そこで質問なのですが、編集者さん的には、小説家にSNSをやっていてほしいものなのでしょうか。それとも出来れば控えていてほしいものなのでしょうか。所謂ツイ廃な人間なもので、少し気になりまして。
リデビュー賞には三つ作品をあげています。よろしくお願いします。
猪熊さん
>それでもって、「編集者が作家(漫画家)に指名される」ということがより顕著になってきています
>それこそこの「NOVEL DAYS」が所属するところの「DAYS NEO」の思想がまさに「選ばれる編集者」を>作ることにあるのだと思います(で、いいんですよね、スズキさん)
おっしゃるとおりです。
こちらが選ばれる立場になることで、ただ座して待つのではなく、緊張感と研鑽への意識を常に磨いておけるようになると思いました。
何でもそうですが「編集者不要論」が出るということは、逆照射的に見れば「編集者が必要」という考えが(ありがたいことに)未だ残っているということです(でなければわざわざ不要を主張する意味がないので)。
であるならば、編集者を必要としてくださるクリエイターさんに、ベストパートナー(とクリエイターさん自身が思った編集者)を気軽に見つけられる場所があればいいなぁと思ったのがDAYSNEOを構想したきっかけのひとつです。
おじゃましました。
>小説家個人のSNS
小説家のSNS利用へのお答えは編集長お二人にお任せするとして、
派生したついでの話になって恐縮ですが、せっかくなので。
SNSよりもっと作品・コンテンツに近いものを生成できる方法に、プロの皆さま、「NOVEL DAYS座談会の主催」をしていただくことできますよ。
皆さま、座談会主催しませんか。
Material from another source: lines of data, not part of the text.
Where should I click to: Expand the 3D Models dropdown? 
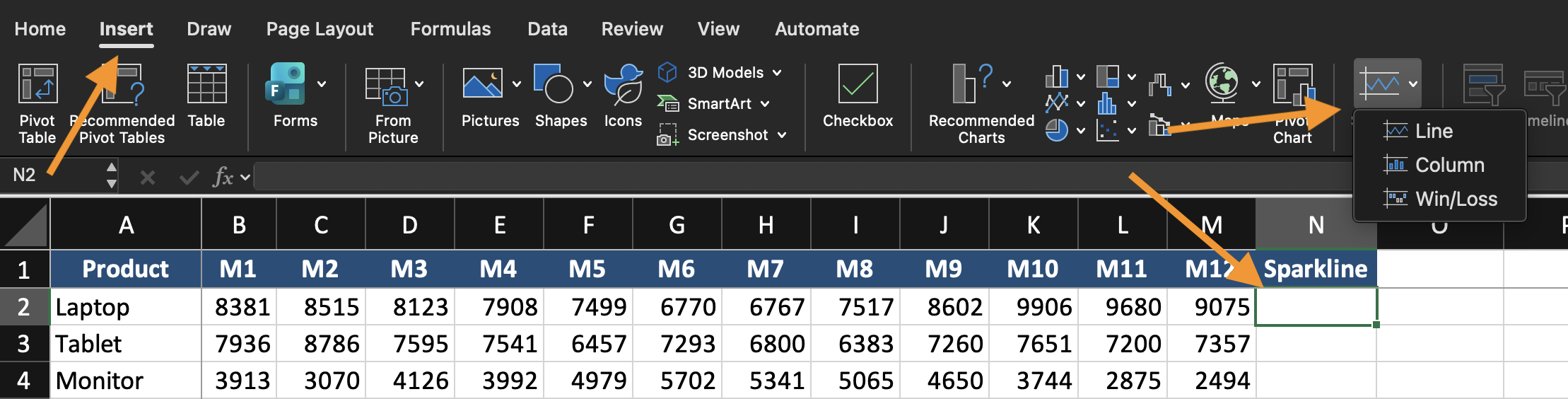coord(777,73)
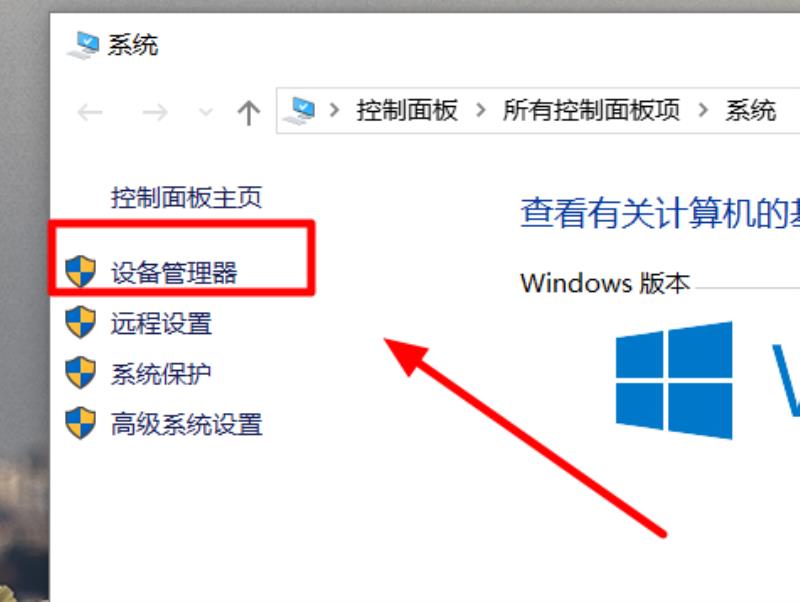This screenshot has width=800, height=602.
Task: Click the shield icon beside 设备管理器
Action: tap(81, 271)
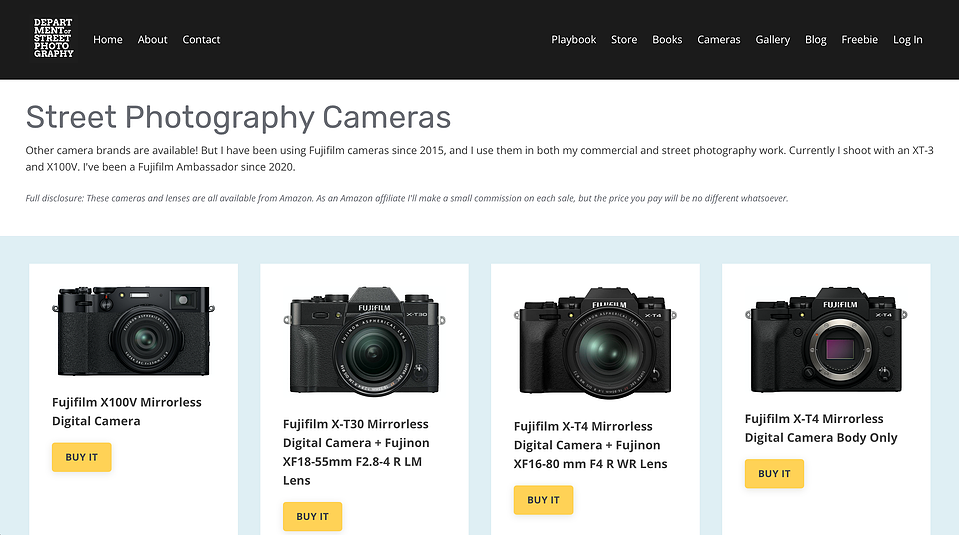
Task: Open the Home page
Action: [108, 40]
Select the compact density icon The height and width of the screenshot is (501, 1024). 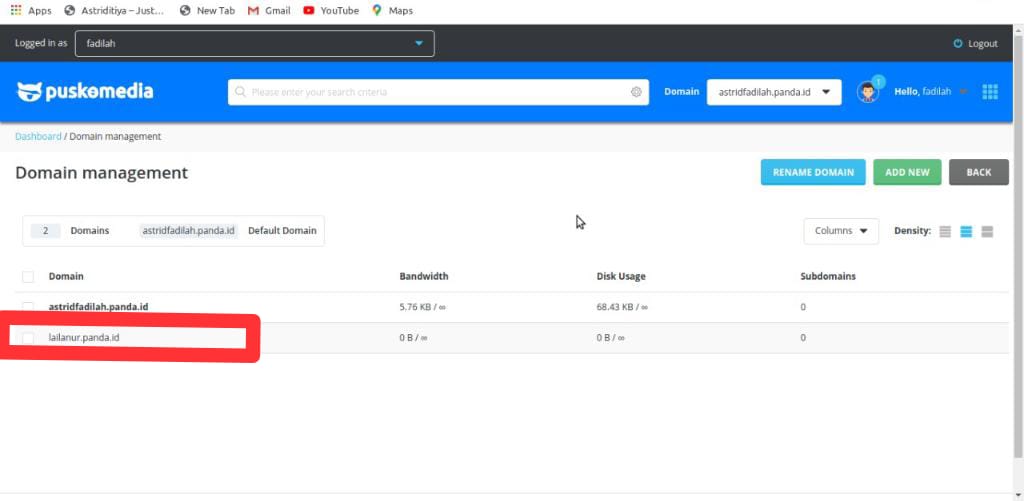[944, 231]
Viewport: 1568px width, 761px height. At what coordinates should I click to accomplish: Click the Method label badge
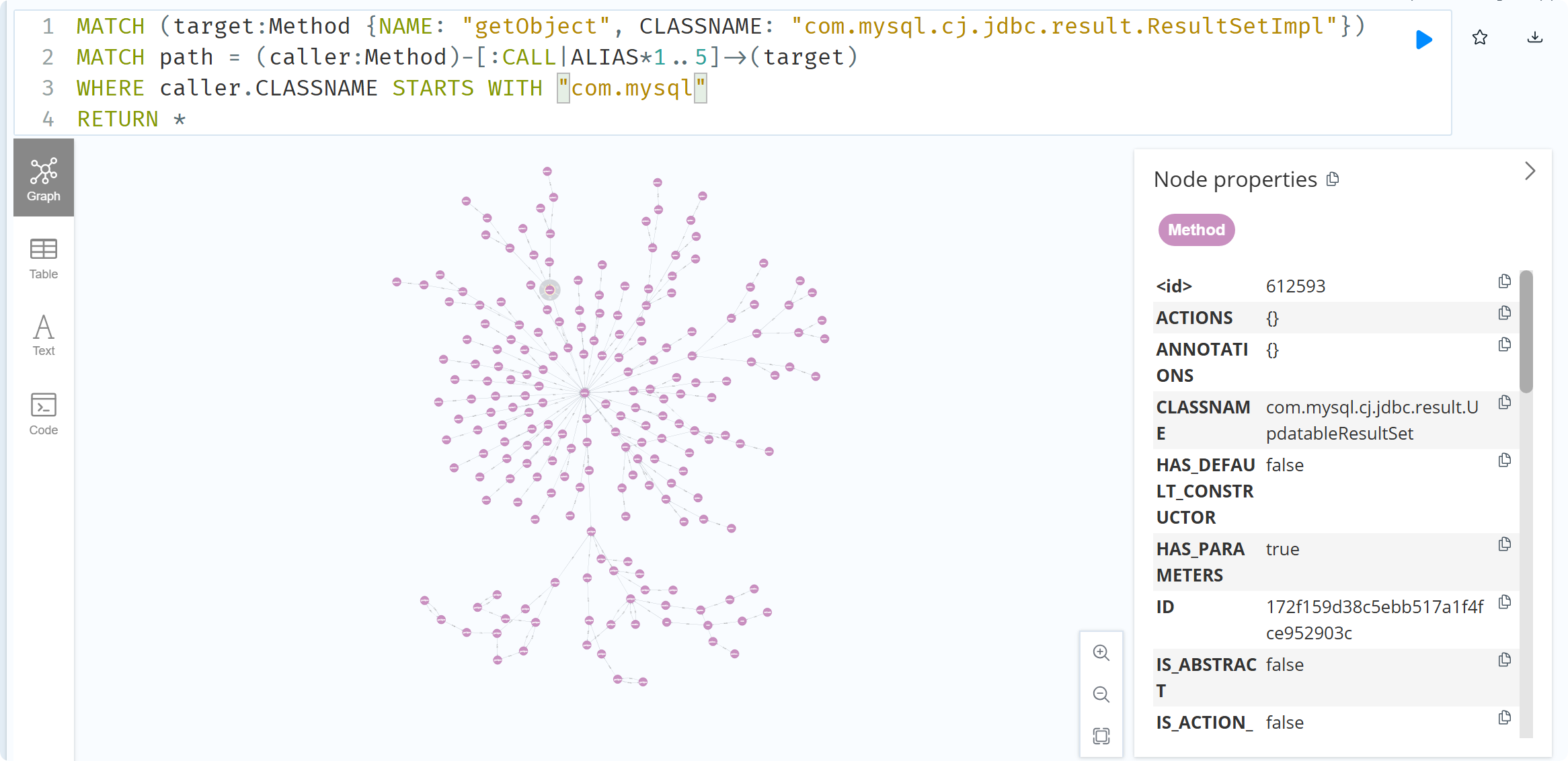pos(1196,230)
クリエイターに関係したものなら、どんな方向でも大丈夫です。創作論のことだけでなく、ジャンルを決めた読書会とか、クリエイター生活や生き残り方とか何でも大丈夫ですよ。
こんな感じでコラボノベルを活用した多数の座談会の系統がありますので、ご自身で主催され、ご自身の系統を作っていってみませんか。
NOVEL DAYSサポートデスクまでご連絡いただけましたら、サポート担当者がアレンジしてくれると思います。もし不備があれば、ぼくに取り次ぐよう伝えてもらっても大丈夫かもです。
>DAYSNEOを構想
DAYSNEOは今、マンガ業界人が日々チェックするサービスになっているようですね。投稿された作品に、他社編集者さんもチェックの目を光らせているようです。
この『NOVEL DAYSリデビュー賞 座談会』も、とくに小説業界にいる編集者の方々は興味を持って一度は目を通しておこうとなるのではないでしょうか。そうして他社まで含めた編集者の方々の奮起を少しでも促せるとよいですね。
ぼくらとしては他社と争うのではなく、まず自分たちの思想ありきで、クリエイターの方々にとって本当に大切だと思えるものに末永く注力していきたいですね。